__EXERCISE DETAILS__.
Wherever a line holds the word "logo", copy that line from the data.

__DATA__.

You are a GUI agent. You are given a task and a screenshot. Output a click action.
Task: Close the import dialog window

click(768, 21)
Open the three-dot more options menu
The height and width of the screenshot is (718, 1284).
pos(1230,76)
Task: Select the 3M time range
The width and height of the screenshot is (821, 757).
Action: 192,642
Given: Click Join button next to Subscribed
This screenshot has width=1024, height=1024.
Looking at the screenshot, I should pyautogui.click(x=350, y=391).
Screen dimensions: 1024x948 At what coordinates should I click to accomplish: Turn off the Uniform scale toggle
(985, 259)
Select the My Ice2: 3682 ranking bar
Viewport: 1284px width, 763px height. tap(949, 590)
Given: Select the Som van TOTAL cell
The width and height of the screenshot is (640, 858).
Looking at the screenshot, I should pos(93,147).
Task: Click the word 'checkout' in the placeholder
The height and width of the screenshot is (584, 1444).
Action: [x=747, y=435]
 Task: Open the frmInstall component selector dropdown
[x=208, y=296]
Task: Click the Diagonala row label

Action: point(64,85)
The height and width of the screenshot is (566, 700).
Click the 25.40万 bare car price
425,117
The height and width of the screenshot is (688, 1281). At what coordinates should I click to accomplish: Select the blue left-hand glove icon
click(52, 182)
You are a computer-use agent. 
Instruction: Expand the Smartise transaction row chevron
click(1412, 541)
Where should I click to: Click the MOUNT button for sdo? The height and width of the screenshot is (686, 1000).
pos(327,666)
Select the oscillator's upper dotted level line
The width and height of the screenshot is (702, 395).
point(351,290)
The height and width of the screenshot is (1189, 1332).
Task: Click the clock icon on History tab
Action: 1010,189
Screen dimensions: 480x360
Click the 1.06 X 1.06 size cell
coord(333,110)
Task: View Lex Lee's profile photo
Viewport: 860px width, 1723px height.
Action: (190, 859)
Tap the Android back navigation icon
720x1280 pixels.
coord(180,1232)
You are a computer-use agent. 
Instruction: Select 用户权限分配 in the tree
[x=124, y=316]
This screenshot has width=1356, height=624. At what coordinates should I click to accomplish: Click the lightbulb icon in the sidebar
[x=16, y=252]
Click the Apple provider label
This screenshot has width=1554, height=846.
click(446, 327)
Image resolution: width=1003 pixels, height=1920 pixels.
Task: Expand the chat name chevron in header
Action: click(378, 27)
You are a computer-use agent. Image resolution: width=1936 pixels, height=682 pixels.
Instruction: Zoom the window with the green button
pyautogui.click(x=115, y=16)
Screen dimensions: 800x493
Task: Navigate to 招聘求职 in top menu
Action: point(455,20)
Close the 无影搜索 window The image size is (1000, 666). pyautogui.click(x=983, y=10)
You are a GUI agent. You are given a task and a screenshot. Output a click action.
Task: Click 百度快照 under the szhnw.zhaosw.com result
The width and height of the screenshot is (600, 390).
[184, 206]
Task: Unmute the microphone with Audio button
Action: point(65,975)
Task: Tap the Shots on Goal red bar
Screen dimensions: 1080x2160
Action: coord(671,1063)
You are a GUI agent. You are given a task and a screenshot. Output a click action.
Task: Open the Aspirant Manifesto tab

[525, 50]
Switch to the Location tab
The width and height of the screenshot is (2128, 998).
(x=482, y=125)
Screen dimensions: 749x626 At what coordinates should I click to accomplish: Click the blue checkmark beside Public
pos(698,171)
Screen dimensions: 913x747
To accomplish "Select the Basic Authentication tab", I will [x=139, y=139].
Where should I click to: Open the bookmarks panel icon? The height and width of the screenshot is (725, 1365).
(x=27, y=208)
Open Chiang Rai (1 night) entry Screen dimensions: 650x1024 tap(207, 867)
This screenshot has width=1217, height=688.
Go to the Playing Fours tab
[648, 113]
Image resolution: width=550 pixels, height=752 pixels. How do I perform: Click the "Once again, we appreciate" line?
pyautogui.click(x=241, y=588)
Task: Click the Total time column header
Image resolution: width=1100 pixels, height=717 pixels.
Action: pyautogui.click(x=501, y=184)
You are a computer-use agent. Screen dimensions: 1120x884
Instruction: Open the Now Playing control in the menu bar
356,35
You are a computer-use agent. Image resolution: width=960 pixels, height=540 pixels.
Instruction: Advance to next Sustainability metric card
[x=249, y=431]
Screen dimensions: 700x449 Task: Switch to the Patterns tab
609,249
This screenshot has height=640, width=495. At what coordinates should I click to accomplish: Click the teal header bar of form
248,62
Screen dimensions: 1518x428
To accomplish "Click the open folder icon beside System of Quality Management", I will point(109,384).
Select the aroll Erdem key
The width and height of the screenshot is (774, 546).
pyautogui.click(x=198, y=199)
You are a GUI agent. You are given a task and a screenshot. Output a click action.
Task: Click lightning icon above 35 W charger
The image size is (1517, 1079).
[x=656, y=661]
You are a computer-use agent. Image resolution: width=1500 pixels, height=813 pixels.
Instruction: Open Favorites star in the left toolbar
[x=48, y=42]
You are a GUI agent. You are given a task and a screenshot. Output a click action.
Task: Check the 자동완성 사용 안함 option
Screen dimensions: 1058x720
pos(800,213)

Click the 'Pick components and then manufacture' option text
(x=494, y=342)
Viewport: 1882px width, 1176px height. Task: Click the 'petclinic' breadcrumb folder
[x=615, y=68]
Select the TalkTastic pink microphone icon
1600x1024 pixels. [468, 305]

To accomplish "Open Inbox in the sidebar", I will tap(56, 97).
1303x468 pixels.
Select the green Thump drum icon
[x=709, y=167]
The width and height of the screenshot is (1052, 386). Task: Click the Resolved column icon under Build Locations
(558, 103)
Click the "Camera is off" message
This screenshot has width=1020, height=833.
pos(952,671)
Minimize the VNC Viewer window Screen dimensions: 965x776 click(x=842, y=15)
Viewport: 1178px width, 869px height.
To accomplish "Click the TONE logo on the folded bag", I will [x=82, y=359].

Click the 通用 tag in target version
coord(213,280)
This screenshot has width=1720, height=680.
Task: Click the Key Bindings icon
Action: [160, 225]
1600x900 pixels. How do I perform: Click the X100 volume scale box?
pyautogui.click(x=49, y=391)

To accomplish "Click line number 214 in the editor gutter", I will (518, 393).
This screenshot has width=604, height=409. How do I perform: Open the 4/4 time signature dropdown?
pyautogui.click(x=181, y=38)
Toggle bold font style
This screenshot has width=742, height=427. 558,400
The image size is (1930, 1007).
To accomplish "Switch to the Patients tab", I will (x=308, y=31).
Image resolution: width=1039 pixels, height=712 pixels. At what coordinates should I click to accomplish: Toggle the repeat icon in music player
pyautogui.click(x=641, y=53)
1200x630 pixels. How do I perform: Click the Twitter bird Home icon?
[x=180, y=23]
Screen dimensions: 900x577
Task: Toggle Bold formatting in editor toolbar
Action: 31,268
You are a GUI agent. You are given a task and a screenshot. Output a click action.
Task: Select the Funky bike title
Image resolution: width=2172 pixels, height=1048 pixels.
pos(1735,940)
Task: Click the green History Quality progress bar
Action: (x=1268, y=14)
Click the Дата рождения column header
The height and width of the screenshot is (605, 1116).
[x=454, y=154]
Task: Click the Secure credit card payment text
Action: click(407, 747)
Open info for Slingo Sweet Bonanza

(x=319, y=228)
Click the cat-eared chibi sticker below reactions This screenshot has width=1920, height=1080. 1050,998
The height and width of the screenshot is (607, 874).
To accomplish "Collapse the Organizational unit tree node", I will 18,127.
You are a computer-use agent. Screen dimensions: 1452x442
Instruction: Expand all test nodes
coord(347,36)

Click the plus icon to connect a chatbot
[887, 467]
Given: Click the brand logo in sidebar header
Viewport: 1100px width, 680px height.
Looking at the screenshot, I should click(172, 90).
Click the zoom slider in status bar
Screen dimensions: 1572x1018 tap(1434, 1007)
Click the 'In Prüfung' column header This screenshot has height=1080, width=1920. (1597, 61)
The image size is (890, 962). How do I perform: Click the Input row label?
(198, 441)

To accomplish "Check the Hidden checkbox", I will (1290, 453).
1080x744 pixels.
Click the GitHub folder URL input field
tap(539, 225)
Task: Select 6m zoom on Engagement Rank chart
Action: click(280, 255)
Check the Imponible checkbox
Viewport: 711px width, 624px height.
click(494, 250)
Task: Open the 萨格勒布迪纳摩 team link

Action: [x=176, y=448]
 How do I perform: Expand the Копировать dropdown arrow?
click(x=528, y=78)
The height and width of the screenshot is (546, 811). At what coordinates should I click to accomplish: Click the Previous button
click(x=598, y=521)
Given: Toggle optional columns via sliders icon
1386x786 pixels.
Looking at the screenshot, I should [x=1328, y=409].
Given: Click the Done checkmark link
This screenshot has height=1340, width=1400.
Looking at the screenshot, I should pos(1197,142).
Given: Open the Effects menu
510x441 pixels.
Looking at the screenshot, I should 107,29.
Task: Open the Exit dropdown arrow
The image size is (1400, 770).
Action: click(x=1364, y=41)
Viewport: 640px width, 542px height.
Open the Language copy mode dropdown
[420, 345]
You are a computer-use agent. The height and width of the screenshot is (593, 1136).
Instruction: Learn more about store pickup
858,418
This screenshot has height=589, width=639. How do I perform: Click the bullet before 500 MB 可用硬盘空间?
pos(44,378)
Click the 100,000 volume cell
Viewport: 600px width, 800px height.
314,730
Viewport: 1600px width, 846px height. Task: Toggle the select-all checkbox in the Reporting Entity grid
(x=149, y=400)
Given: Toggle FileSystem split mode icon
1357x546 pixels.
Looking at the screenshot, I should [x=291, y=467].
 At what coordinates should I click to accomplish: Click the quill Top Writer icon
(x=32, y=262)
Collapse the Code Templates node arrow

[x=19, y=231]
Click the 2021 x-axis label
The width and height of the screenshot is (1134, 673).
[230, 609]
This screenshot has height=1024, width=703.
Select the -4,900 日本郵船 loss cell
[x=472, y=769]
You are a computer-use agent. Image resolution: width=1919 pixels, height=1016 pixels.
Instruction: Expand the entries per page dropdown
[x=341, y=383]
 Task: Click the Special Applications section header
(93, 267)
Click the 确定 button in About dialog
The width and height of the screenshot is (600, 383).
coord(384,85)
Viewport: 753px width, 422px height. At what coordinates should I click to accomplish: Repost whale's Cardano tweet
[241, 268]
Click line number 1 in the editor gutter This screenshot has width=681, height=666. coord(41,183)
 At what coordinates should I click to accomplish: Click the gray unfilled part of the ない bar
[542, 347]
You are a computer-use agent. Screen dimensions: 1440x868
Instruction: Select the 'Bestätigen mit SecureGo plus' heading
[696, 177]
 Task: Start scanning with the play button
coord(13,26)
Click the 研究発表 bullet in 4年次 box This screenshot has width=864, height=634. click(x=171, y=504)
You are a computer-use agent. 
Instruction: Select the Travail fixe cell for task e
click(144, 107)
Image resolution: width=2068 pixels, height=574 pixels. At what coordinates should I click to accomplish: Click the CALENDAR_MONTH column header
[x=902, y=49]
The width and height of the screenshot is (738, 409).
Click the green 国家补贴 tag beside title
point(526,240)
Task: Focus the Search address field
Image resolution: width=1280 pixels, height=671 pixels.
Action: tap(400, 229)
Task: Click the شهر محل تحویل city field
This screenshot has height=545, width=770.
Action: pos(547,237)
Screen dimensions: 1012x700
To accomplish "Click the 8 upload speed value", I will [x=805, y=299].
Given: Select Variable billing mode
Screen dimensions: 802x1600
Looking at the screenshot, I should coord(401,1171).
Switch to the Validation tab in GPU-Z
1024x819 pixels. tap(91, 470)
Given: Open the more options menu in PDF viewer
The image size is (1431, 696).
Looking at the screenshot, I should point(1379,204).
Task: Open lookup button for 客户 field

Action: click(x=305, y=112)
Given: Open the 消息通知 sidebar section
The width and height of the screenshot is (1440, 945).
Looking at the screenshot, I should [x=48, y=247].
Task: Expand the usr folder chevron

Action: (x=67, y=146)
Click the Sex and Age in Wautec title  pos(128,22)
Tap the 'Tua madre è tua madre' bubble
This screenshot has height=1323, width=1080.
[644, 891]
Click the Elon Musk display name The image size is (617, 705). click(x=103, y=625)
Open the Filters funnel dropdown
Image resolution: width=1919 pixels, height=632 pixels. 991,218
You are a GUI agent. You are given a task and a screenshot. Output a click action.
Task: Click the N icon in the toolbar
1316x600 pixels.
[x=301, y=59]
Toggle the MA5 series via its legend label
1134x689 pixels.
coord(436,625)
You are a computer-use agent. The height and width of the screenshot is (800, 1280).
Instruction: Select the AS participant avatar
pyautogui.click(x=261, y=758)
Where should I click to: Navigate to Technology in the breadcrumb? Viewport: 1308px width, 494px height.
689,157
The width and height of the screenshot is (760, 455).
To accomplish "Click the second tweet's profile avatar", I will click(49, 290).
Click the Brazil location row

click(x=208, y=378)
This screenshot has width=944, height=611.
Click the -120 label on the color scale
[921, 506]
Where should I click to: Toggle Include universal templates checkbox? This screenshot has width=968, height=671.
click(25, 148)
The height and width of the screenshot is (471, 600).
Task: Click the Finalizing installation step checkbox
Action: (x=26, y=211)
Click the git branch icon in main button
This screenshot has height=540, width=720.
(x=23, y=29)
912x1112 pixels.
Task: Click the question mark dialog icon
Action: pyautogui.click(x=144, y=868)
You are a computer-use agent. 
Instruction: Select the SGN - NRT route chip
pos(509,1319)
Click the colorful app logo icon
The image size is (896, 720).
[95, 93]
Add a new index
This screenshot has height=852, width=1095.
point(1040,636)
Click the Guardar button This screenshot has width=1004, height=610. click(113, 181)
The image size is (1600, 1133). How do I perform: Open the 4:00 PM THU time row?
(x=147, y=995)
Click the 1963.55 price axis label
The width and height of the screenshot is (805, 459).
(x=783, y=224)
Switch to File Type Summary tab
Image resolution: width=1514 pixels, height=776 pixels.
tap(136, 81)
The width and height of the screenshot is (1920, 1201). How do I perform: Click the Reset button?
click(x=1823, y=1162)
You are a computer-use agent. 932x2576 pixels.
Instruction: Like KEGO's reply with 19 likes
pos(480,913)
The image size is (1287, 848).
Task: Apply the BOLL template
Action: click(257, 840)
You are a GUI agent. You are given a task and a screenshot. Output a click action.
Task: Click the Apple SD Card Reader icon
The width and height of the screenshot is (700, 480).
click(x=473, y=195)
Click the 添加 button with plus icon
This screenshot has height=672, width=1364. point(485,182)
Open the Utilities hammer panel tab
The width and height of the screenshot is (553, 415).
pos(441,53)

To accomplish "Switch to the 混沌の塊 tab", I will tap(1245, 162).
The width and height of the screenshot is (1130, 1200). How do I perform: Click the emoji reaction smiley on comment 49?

__REPLY TO THE EXERCISE__.
To accomplish "Click the TONE logo on the folded bag", I will [x=82, y=359].
Given: Click the brand logo in sidebar header
Click the colorful app logo icon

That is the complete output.